Chapter 7 Statistical Inference

Let’s remember our goal of “turning data into information.” Based on a sample data set, we want to be able to say something about the larger population of interest or the general phenomena (not just the data you have collected). If our data is representative of the general population/phenomena, then our sample estimates provide some information but we also need to account for the uncertainty of our estimates due to randomness in the data collection process. Putting our estimates in the context of uncertainty & random variability is called statistical inference. In statistical inference, we care about using sample data to make statements about “truths” in the larger population.
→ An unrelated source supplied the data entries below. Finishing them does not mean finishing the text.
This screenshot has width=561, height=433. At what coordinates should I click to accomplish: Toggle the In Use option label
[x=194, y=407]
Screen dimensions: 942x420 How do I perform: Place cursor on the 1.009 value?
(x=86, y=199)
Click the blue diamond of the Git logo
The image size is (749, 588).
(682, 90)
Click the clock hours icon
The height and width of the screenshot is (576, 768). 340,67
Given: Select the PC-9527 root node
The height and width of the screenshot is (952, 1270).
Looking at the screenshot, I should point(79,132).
  • To make causal inferences in the sample, we need to account for all possible confounding variables, or we need to randomize the “treatment” and assure there are no other possible reasons for an observed effect.
  • To generalize to a larger population, we need the sample to be representative of the larger population. Ideally, that sample would be randomly drawn from the population. If we actually have a census in that we have data on country, state, or county-level, then we can consider the observed data as a “snapshot in time”. There are random processes that govern how things behave over time, and we have just observed one period in time.

Let’s do some statistical inference based on a simple random sample (SRS) of 100 flights leaving NYC in 2013.
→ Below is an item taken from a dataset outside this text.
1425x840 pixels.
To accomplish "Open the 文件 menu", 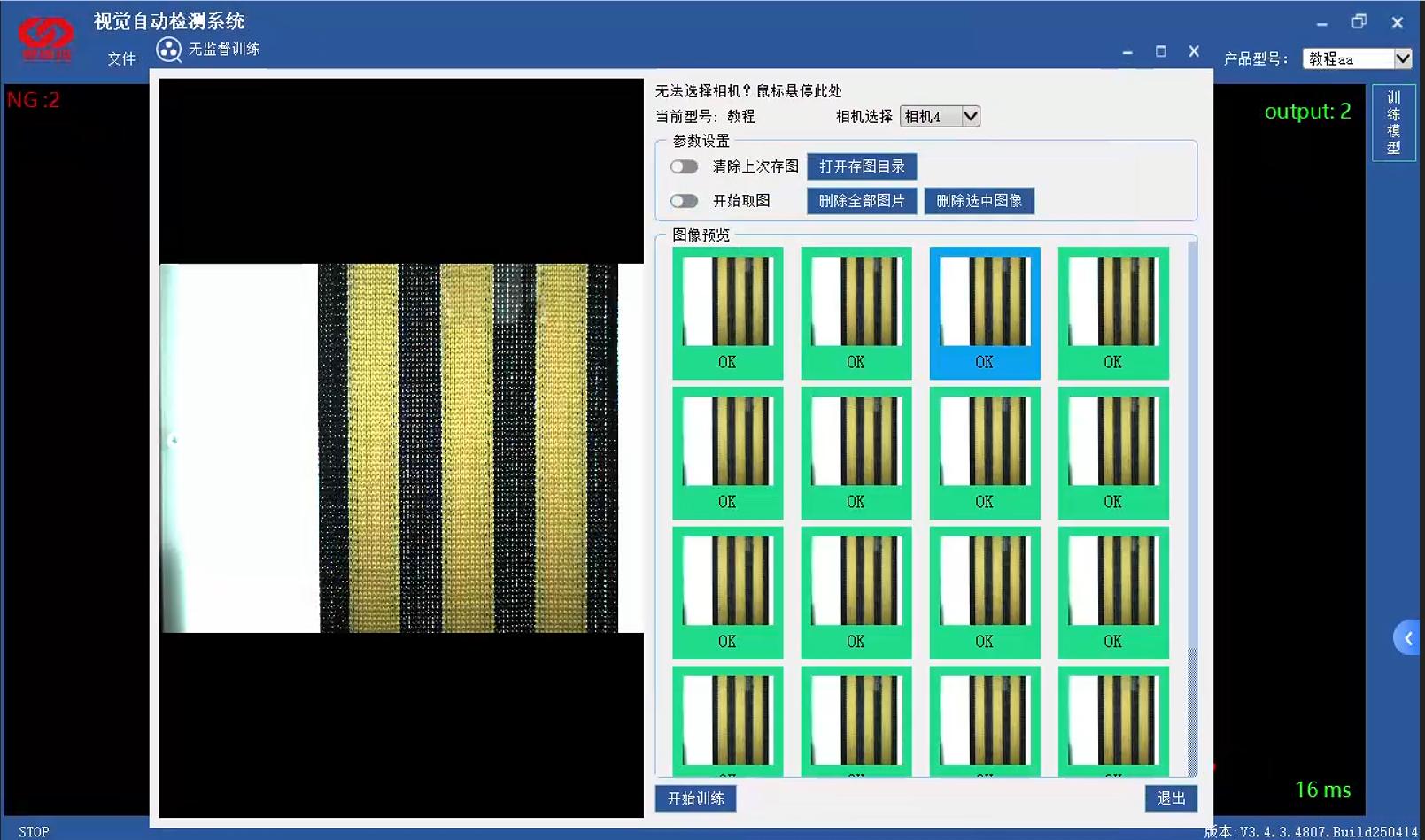I will (x=121, y=58).
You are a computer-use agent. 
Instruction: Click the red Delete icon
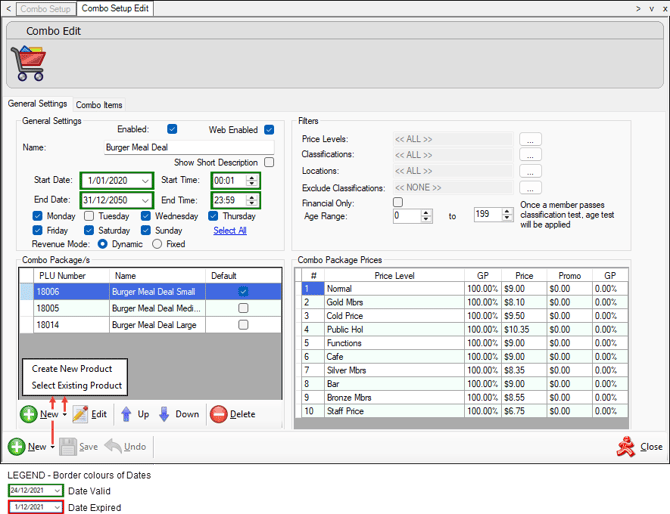218,414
What is our population of interest? What population could we generalize to?

Based on this sample of 100 flights, we can estimate the difference in the mean arrival delay times between flights in the winter compared to the summer. The fit linear regression model suggests that flights in the winter have on average are about half a minute less delayed than summer flights. Do you think that is true for all flights?

If we had a different sample of 100 flights, how much different might that estimate be?

lm.delay <- flights_samp %>%
  with(lm(arr_delay ~ season))

lm.delay %>% 
  tidy()
## # A tibble: 2 x 5
##   term         estimate std.error statistic p.value
##   <chr>           <dbl>     <dbl>     <dbl>   <dbl>
## 1 (Intercept)     6.69       4.87    1.37     0.172
## 2 seasonwinter   -0.655      6.82   -0.0960   0.924

You’ve had a taste of random variation in Chapter 5 and how that plays a role in the conclusions we can draw. In this chapter, we will formalize two techniques that we use to do perform statistical inference: confidence intervals and hypothesis tests. First, we need to formalize the idea of random variation.